» Gestellte Aufgabe a: Welche Zeilen der Datensätze enthalten die Zeichenfolge „pixels“? Such alle heraus und beachte dabei die Groß- und Kleinschreibung.

» Quelle:
Heute in den Feuilletons

Heute in den Feuilletons

Die kommentierte Kulturpresseschau. Wochentags um 9 Uhr, sonnabends um 10 Uhr.
25.07.2001.

SZ, 25.07.2001

Fritz Göttler feiert die Filme "Männerzirkus" von Tony Goldwyn, "Stadt, Land, Kuss", "The Mexican" und "Ran an die Braut", mit denen das amerikanische Kino zur Komödie zurückkehre ? und zum Körper. "Es ist ein animalisches Kino, die Filme haben eine unglaubliche Materialität ? es geht um Körperflüssigkeiten, Blut, Schweiß und Tränen. Bewusst sperrig sind die Filme, und man könnte den Begriff der termite art noch einmal ins Spiel bringen, den Manny Farber Anfang der Sechziger in die Diskussion einführte ? in einem außergewöhnlichen Aufsatz, mit dem der Maler und Filmkritiker fürs direkte, erdverbundene Kino kämpfte, gegen artifiziellen Schwachsinn und Prätention."

Sonja Zekri berichtet, dass Amazon vor der Pleite steht: "Schon heute dürfte Amazon in die Netz-Geschichte als eines der am stärksten überschätzten Unternehmen eingehen, ein Riesenbluff, der im Vertrauen auf den steigenden Aktienkurs wirtschaftete und die Aktionäre nicht mit Bilanzen versöhnte, sondern mit den Anekdoten und dem ansteckenden Lachen des Firmengründers Jeff Bezos." Ähem, nur eine ganz winzige Anmerkung: Allein in Deutschland macht Amazon nach kurzer Zeit einen Umsatz von 200 Millionen Mark und dürfte damit zu den zehn größten Buchhandlungen des Landes zählen. Bol.de hat es trotz riesiger Kampagnen und der Milliarden des Bertelsmann-Konzerns gerade mal auf 36 Millionen Mark Umsatz gebracht. Nicht nur, dass Bertelsmann die Idee nicht hatte - sie haben es nicht mal geschafft, sie zu kopieren!

» Gegebene Angaben:

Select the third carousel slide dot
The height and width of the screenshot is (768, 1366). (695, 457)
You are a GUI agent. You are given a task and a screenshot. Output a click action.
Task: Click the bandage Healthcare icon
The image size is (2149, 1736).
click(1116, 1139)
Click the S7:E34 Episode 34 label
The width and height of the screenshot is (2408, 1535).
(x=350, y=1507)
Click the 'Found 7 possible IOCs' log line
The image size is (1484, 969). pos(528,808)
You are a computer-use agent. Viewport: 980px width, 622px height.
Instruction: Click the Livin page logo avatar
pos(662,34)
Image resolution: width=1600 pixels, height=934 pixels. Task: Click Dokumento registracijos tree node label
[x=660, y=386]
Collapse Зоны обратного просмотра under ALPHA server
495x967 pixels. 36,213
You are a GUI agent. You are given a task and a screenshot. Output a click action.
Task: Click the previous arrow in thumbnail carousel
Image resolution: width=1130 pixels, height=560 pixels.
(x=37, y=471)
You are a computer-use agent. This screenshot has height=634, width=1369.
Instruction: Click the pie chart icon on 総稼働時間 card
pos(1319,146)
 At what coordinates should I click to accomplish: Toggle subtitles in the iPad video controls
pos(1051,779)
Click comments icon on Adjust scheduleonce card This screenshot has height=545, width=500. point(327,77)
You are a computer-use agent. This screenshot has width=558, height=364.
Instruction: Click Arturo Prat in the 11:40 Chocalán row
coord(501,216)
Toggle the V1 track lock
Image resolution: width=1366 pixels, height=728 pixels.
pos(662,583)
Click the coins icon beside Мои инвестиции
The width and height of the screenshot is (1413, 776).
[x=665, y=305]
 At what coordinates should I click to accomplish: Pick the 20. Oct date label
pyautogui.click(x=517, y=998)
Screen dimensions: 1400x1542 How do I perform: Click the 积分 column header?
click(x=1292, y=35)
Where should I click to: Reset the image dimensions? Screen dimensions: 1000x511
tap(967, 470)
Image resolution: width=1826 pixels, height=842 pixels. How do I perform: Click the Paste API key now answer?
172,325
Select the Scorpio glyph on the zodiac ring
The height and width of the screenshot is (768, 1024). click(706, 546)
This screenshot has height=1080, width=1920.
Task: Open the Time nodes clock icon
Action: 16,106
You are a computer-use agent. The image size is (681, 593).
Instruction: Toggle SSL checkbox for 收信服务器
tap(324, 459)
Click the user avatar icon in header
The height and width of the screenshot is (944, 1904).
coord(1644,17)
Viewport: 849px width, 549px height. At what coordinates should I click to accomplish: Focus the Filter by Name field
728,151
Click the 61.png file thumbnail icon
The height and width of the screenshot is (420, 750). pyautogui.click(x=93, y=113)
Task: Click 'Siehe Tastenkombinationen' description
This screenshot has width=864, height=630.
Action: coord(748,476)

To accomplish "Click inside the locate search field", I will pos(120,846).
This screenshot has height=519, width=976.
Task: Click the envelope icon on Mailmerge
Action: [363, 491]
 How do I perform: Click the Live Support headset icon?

» Gestellte Aufgabe b: Tippe aus der Presseschau oben alles von „Sonja Zekri berichtet, dass“ bis hinunter zu „sie zu kopieren!“ wortgetreu ab.

» Antwort a:
Image resolution: width=1600 pixels, height=934 pixels. Task: Click Dokumento registracijos tree node label
495x967 pixels. 36,213
Image resolution: width=1130 pixels, height=560 pixels.
Image resolution: width=1366 pixels, height=728 pixels.
Image resolution: width=1826 pixels, height=842 pixels. How do I perform: Click the Paste API key now answer?

» Antwort b:
Sonja Zekri berichtet, dass Amazon vor der Pleite steht: "Schon heute dürfte Amazon in die Netz-Geschichte als eines der am stärksten überschätzten Unternehmen eingehen, ein Riesenbluff, der im Vertrauen auf den steigenden Aktienkurs wirtschaftete und die Aktionäre nicht mit Bilanzen versöhnte, sondern mit den Anekdoten und dem ansteckenden Lachen des Firmengründers Jeff Bezos." Ähem, nur eine ganz winzige Anmerkung: Allein in Deutschland macht Amazon nach kurzer Zeit einen Umsatz von 200 Millionen Mark und dürfte damit zu den zehn größten Buchhandlungen des Landes zählen. Bol.de hat es trotz riesiger Kampagnen und der Milliarden des Bertelsmann-Konzerns gerade mal auf 36 Millionen Mark Umsatz gebracht. Nicht nur, dass Bertelsmann die Idee nicht hatte - sie haben es nicht mal geschafft, sie zu kopieren!